═══ SUPPLIED ENTRIES
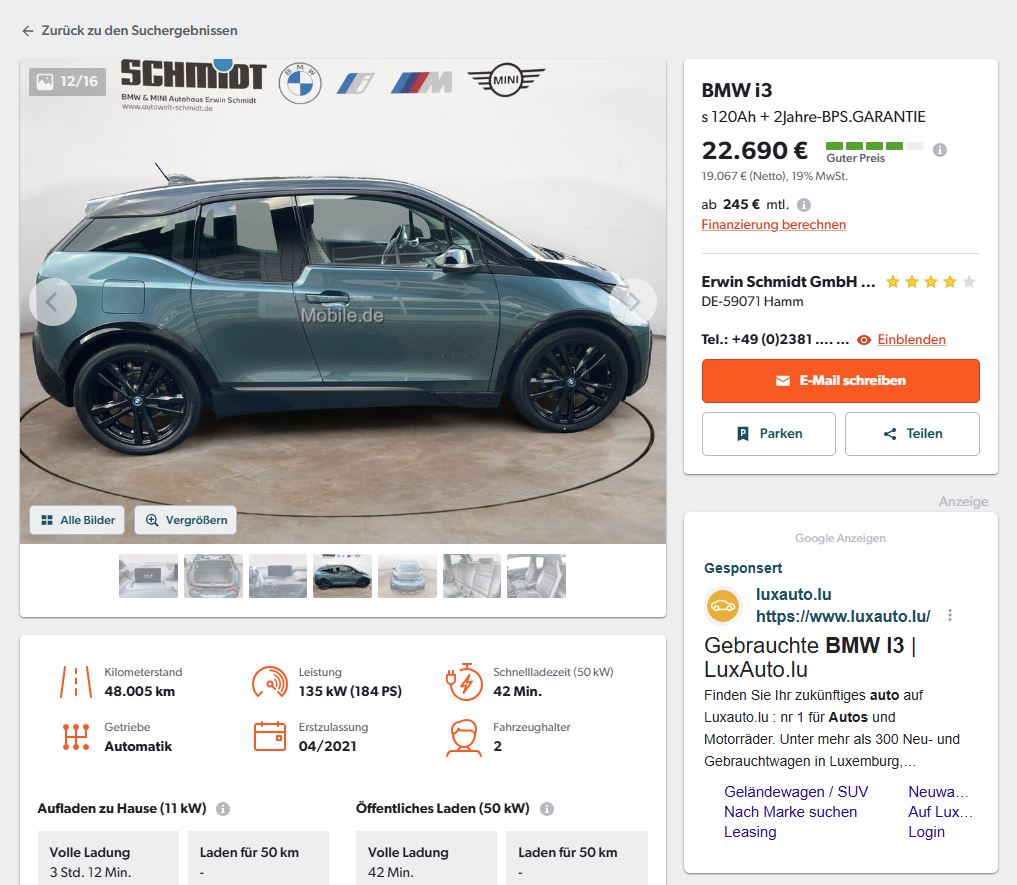Click info icon beside monthly rate 245 €

point(804,204)
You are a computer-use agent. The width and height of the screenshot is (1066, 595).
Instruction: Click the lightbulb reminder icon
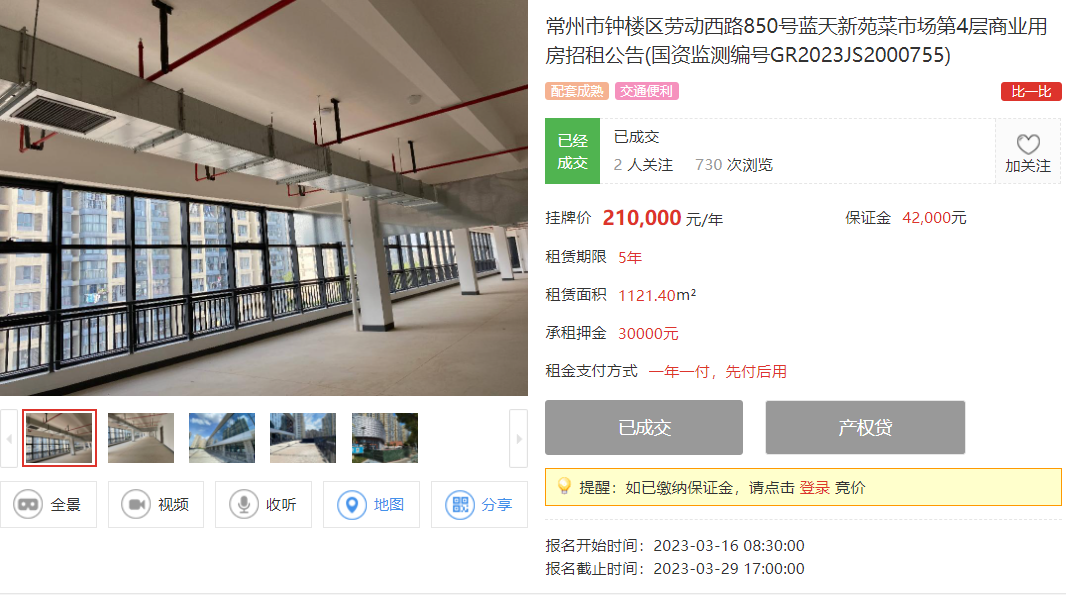[x=564, y=486]
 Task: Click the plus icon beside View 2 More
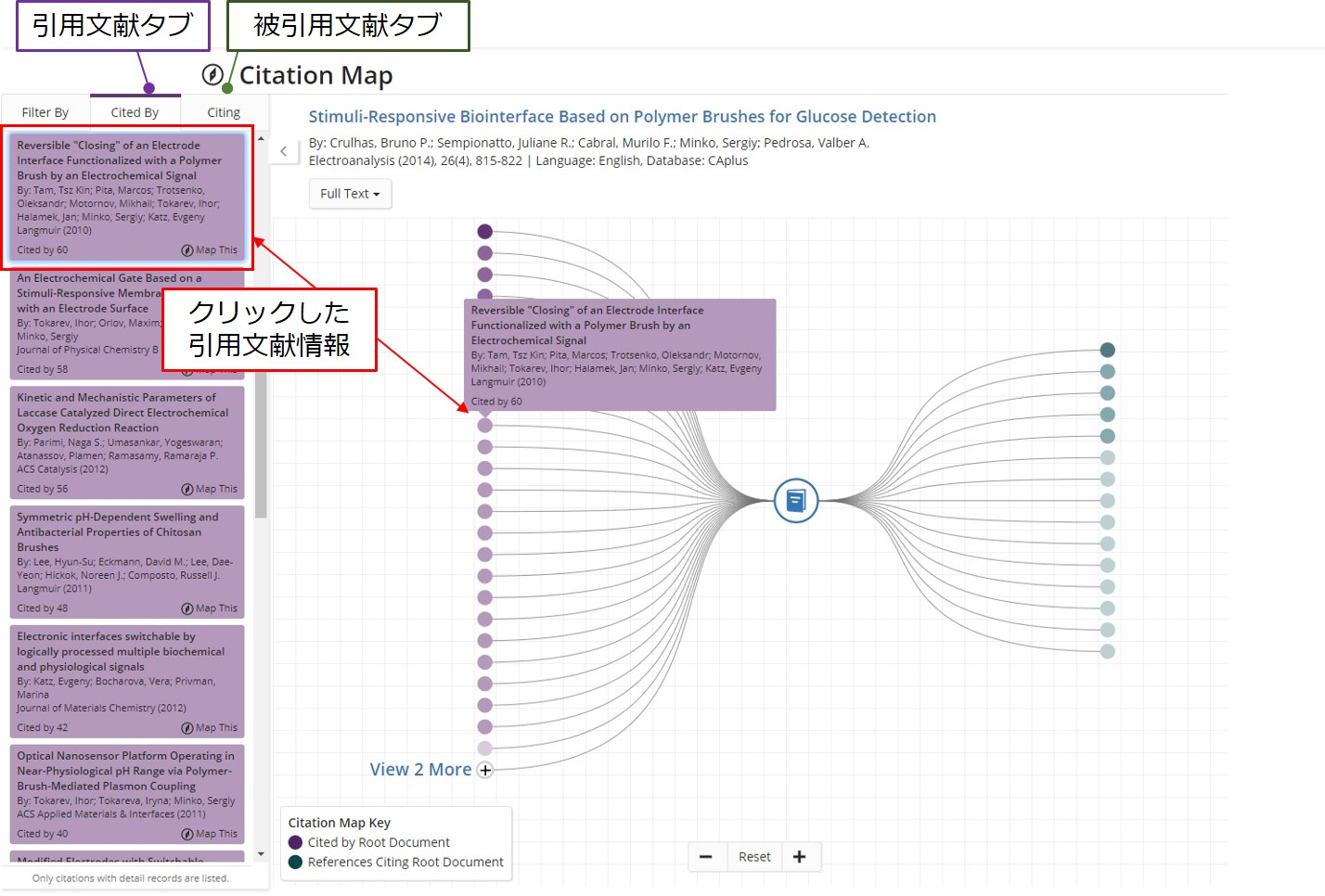(x=485, y=770)
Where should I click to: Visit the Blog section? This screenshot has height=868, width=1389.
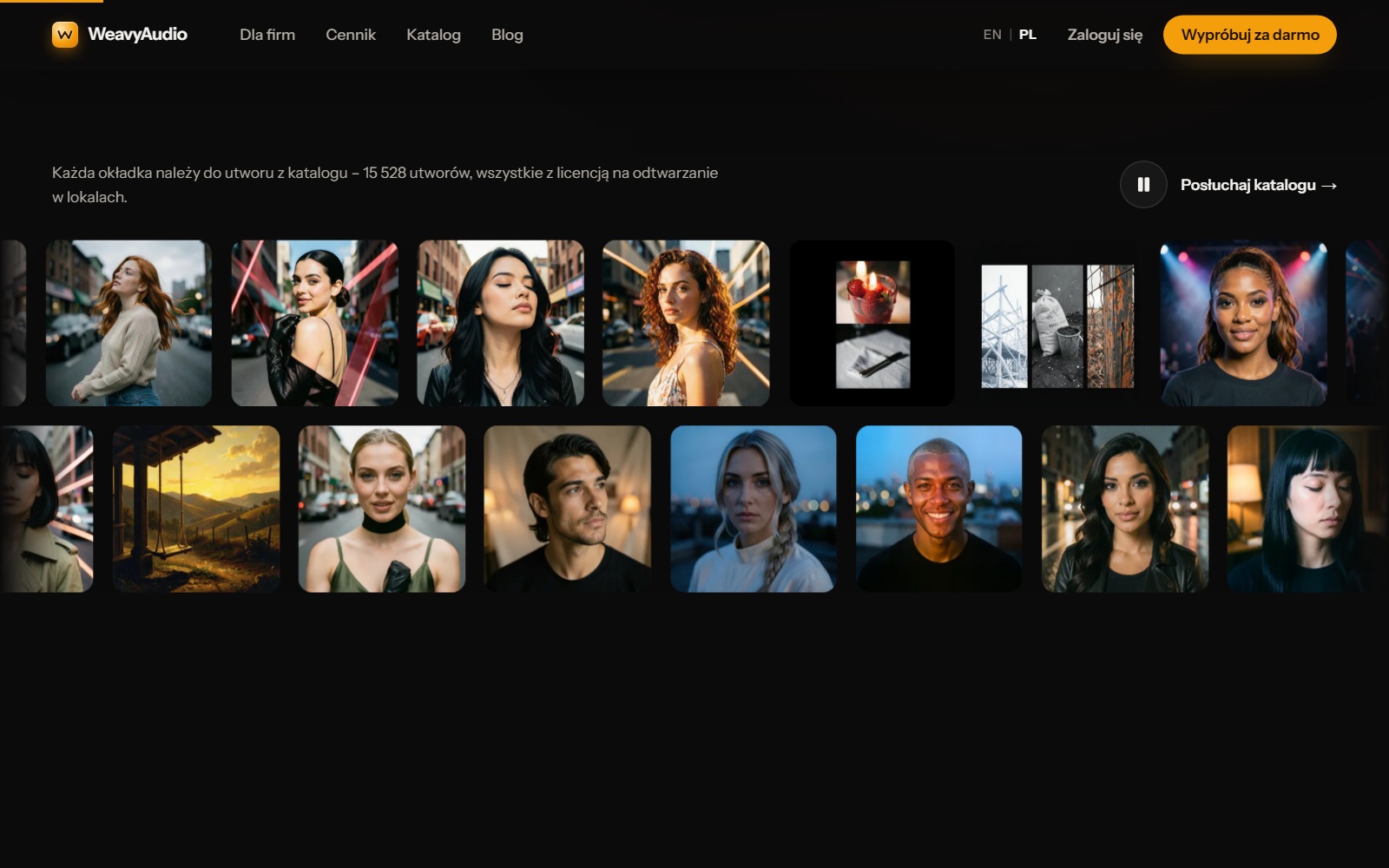tap(507, 35)
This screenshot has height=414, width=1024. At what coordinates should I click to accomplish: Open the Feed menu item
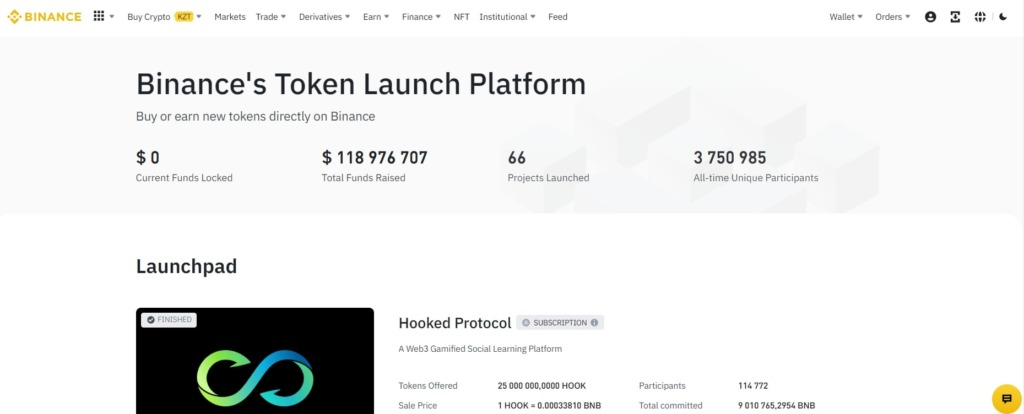click(x=558, y=17)
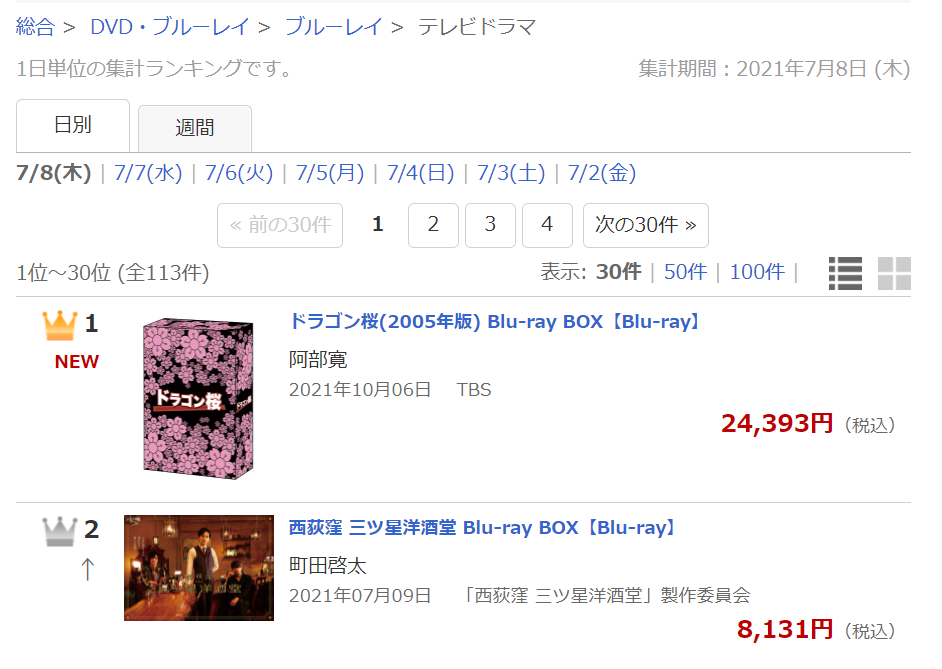Show 50件 per page
Image resolution: width=942 pixels, height=669 pixels.
pos(685,272)
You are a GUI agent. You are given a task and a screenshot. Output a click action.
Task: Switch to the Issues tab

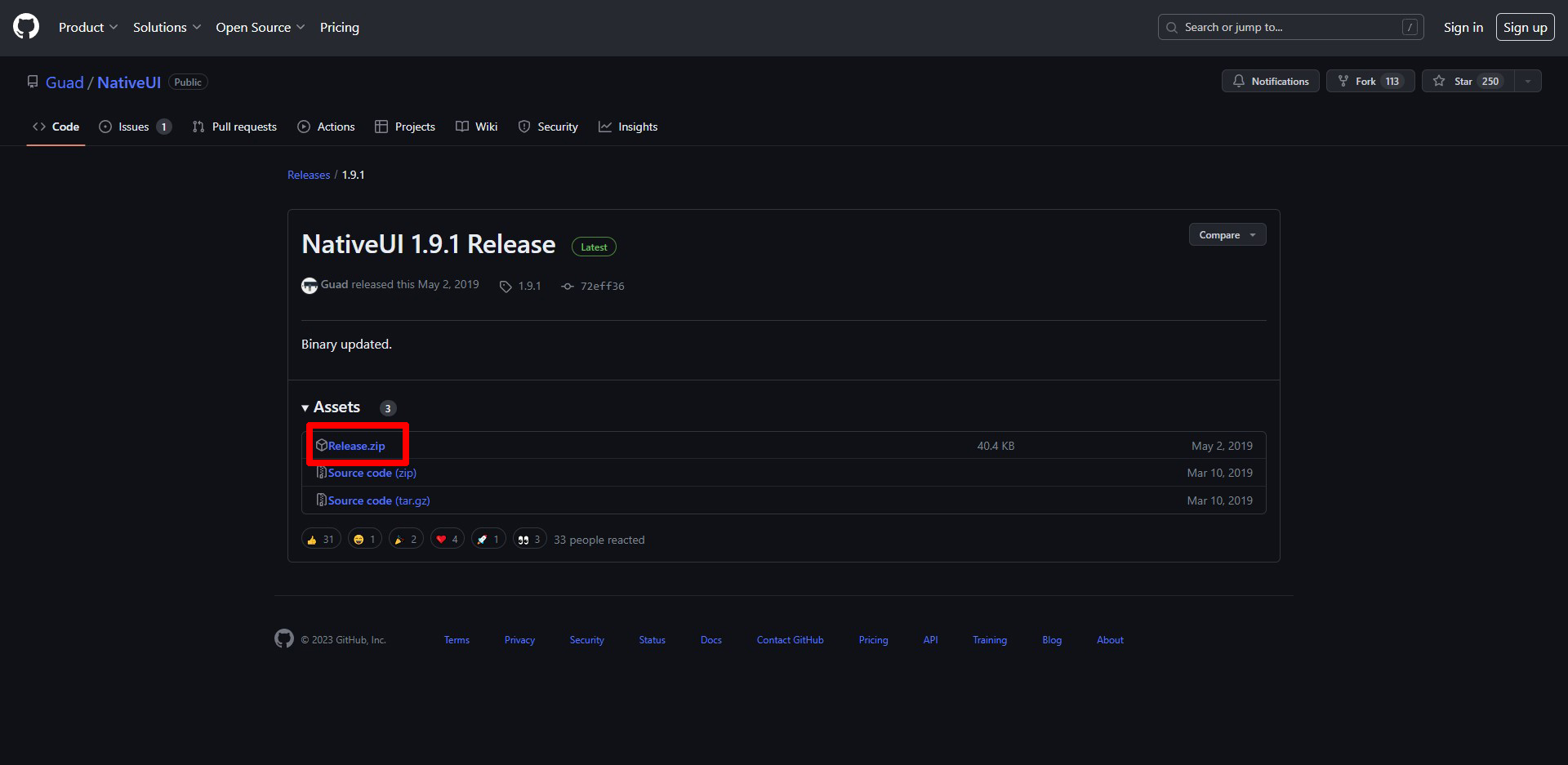click(x=134, y=127)
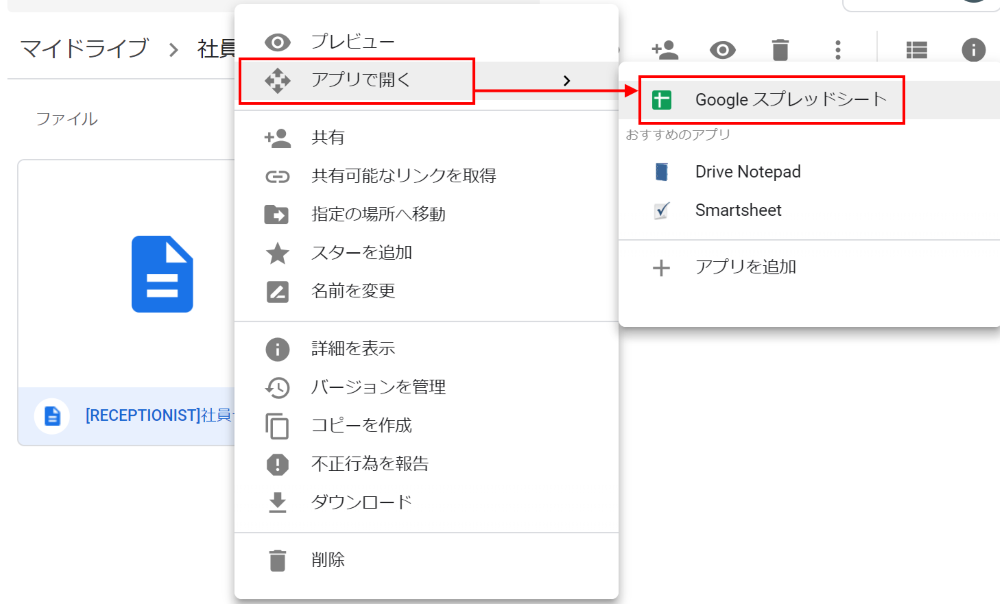Choose Smartsheet from suggested apps
The height and width of the screenshot is (604, 1000).
(738, 210)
══════
Within the listing above, write out the stretch from the line with "This screenshot has height=414, width=1024." through the line with "You are a GUI" exactly. Any pictures are to be left out.

This screenshot has height=414, width=1024. At what coordinates should I click to accomplish: Open the Feed menu item
click(x=558, y=17)
Show 50件 per page
Image resolution: width=942 pixels, height=669 pixels.
pos(685,272)
You are a GUI agent. You are given a task and a screenshot. Output a click action.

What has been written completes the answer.